D’anciens responsables du ministère de l’Agriculture philippin et des parlementaires dont les sénateurs de l’opposition Loren Legarda et Francis Escudero accusent le gouvernement d’avoir acheté à un prix déraisonnable  1,5 million de tonnes de riz au Vietnam.

Pour les deux sénateurs qui s’exprimaient dans les colonnes de l’Inquirer, des hauts-responsables du ministère de l’Agriculture et de l’autorité nationale de l’agroalimentaire auraient profité à titre personnel de cette transaction déséquilibrée, qui remonte au mois de décembre 2008.

Les Philippines auraient payé 550 dollars la tonne de riz alors que les cours du marché étaient alors aux alentours de 380 dollars - soit 45% de trop, un chiffre que le secrétaire à l’agriculture philippin Arthur Yap refuse de confirmer, affirmant que c’était «à ce moment là une bonne transaction.»

Le 10 juillet, parlant sous couvert d’anonymat, d’anciens responsables du ministère de l’Agriculture philippin ont indiqué aux journalistes du Manila Bulletin que les accords inter-gouvernementaux se négocient et se signent toujours sur une base de bénéfice mutuel, allant jusqu’à utiliser des bateaux des deux pays pour mener les exportations de grain afin de ne pas favoriser l’une des deux marines marchandes par rapport à l’autre. Pourtant, en décembre 2008, seuls des navires vietnamiens ont été utilisés, ce qui ajoute une anomalie à celle déjà soulevée par l’agence Reuters, qui a déclenché la tempête par une de ses dépêches.

Vers une enquête

La sénateur Loren Legarda, qui préside le comité sur l’agroalimentaire du Sénat philippin, demande déjà une enquête, affirmant devant l’Inquirer: «Ce n’est pas seulement une question de surcoût, qui serait un nouvel exemple de la gargantuesque corruption du gouvernement. Il y a aussi le besoin à long-terme pour les Philippines de ne plus être dépendantes des importations alimentaires».

Les importateurs philippins accusent, eux, le gouvernement de devenir un compétiteur au lieu de simplement assumer sa mission, qui est de garantir 30 jours de stock de riz pour les situations d’urgence. Parallèlement l’autorité nationale de l’agroalimentaire n’aurait jamais respecté sa mission d’acheter chaque année 10% de la production nationale.
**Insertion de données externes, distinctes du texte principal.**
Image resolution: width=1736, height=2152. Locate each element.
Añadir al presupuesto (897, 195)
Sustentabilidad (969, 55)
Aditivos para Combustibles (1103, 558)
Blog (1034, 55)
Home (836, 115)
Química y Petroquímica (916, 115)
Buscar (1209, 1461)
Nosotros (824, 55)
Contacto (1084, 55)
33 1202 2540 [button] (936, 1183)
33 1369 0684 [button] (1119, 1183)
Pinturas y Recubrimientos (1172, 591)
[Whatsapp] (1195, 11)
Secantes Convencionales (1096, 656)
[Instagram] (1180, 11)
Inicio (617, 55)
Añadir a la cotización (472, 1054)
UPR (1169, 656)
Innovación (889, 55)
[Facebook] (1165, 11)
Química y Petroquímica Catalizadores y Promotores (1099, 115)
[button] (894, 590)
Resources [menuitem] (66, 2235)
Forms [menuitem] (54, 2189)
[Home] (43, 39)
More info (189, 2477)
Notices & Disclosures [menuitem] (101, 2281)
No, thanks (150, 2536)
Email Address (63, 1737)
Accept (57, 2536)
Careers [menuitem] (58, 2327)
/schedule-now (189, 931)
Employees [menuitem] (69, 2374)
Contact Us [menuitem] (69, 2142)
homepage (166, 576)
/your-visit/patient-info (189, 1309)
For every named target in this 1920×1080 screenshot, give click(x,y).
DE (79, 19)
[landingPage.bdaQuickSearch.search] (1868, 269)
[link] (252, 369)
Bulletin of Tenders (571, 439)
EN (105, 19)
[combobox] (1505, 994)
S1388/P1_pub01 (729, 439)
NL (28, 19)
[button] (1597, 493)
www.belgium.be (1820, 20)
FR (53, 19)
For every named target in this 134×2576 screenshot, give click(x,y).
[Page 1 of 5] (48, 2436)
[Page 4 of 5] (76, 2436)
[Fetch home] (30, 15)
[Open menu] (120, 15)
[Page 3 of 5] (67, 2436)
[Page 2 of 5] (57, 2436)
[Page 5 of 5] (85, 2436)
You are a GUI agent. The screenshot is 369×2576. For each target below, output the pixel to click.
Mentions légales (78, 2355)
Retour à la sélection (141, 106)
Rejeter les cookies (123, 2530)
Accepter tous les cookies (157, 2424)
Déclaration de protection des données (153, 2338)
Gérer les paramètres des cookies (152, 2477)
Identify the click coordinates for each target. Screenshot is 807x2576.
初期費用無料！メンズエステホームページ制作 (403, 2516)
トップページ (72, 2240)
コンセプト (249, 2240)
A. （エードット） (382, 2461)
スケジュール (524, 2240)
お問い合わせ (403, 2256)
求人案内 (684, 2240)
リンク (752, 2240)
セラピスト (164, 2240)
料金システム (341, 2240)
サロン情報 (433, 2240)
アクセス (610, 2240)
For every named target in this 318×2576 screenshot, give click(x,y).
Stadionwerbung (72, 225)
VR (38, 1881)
Pour les responsables du ministère de l’Agriculture cependant, rien n’est à leur reprocher. Ils s’appuient pour cela sur l’opinion écrite du ministère de la Justice qui considère la transaction comme légale.

Le 9 juillet, le président philippin a accepté les explications données par le secrétaire à l’agriculture Arthur Yap, qui a tenté de démontrer que la transaction avait été réalisée aux cours du marché, et dans les quantités nécessaires à assurer la sécurité alimentaire du pays. Parmi les huit pays contactés pour répondre à l’appel d’offre philippin, seul le Vietnam avait répondu.

«Le Secrétaire à l’Agriculture voulait éviter une pénurie, et il rejette farouchement tout accusation de surprix», indiquait à la sortie du palais présidentiel le secrétaire de la présidence Eduardo Ermita, cité par le Philippine Star. «Toute personne impliquée dans les importations prend de grandes précautions, conscient de l’attention du public et en particulier des médias. Je crois aux explications du Secrétaire Yap», ajoutait-il.

Les Philippines se sont déjà trouvé victimes d’émeutes liées aux pénuries de riz en janvier 2008, période où les pays exportateurs eux-mêmes avaient bloqué les ventes pour préserver leur propre approvisionnement. D’après l’Oxfam, la production mondiale de riz doit baisser de 10% pour chaque degré d’augmentation de la température moyenne du globe. Pour cette raison et du fait de la politique agricole locale, cette production baisserait aux Philippines de plus de 50% d’ici à 2020. Les importations de riz potentiellement surpayé sont donc, pour l’opposition, une preuve de l’abandon des agriculteurs par le gouvernement philippin, qui s’était engagé l’année dernière à une réforme agraire massive incluant prêts à taux préférentiels et accès facilité aux fertilisants et équipements de production.